It’s been a few months since the more paranoid elements in India’s government have acted regarding Google’s mapping services, so it’s about time that we get another volley, this time aimed at sites that use the Google Maps API, like Wikimapia. An article by India’s Times Now manages to get this news across, together with some hilarious mixed metaphors:
The government is worried over several websites that give detailed, high resolution images of some of the country’s top secret nuclear installations. In a country that has suffered series of terror attacks, high resolution pictures of sensitive installations on the website implies a glaring security loophole, which cannot be ignored. In a bid to unplug the security loophole, various ministries are likely to meet with intelligence agencies on Tuesday (May 13).
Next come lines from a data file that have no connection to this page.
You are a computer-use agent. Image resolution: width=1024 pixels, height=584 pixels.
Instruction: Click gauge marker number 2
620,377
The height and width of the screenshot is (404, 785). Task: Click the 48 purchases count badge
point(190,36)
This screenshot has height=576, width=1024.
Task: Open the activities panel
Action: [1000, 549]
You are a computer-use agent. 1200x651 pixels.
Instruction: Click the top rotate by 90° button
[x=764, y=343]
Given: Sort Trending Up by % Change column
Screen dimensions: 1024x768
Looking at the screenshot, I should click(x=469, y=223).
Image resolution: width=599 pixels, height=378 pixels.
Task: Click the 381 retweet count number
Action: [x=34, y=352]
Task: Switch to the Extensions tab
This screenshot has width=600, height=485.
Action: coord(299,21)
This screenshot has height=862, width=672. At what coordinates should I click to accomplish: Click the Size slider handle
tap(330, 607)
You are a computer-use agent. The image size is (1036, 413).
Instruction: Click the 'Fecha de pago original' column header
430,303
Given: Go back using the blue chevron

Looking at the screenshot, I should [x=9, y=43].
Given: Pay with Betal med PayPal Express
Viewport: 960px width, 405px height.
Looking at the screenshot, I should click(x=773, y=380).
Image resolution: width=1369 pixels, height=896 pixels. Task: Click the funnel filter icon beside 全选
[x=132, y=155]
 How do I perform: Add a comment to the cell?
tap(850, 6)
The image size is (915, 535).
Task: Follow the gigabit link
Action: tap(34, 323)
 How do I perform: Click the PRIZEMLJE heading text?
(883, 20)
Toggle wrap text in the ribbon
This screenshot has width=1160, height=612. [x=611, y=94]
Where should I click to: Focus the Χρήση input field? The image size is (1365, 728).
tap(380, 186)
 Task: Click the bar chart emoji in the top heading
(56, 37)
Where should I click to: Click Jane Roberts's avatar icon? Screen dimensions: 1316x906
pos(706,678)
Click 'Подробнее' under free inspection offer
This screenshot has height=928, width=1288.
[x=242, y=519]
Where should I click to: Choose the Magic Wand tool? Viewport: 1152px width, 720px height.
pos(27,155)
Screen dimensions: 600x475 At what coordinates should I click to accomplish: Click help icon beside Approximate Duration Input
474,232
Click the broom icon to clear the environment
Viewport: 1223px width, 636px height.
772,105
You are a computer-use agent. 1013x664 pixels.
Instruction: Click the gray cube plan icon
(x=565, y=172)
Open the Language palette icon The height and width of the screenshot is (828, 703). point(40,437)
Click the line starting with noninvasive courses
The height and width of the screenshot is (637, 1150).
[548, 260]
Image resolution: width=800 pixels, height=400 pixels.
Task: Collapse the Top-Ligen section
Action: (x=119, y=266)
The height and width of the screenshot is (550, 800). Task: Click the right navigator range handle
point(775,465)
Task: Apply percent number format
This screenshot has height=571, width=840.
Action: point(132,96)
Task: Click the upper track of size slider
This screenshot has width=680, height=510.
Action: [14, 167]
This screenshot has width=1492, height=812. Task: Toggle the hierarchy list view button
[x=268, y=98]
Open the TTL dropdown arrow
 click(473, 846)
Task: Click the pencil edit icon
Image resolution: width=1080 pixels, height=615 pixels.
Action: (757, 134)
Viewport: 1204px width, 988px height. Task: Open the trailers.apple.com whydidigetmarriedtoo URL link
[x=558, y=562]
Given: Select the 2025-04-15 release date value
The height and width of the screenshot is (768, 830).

[…] For example, the website — www.wikimapia.com — gives you a high resolution bird’s-eye-view of the Bhabha Atomic Research Centre (BARC) — and on clicking zoom in, you can see everything right from the nuclear reactor to the radiological laboratory.
Pakistan’s Daily Times, reporting the same news, seems to be under the impression that while Google Earth has censored some imagery of India as a result of requests by India’s government, sites like Wikimapia are taking Google’s place by continuing to make sensitive information available. This is wrong on two counts. Google has not degraded any imagery over India (that false meme borne from wishful thinking in India’s media was debunked back in 2006), and since wikimapia.com uses the Google Maps API, it has the exact same base layer as Google Earth.
The Bhabha Atomic Research Centre is indeed annotated in Wikimapia, but it’s also immediately visible by doing a search for it in Google Earth. With the results of crowdsourced intelligence gathering now being distributed across multiple sites (not just Google Earth Community anymore) it is high time that India’s security services learn to operate under the assumption that there are satellites watching overhead (just like everybody else’s security services do) rather than futilely trying to constrain information already out in the public domain.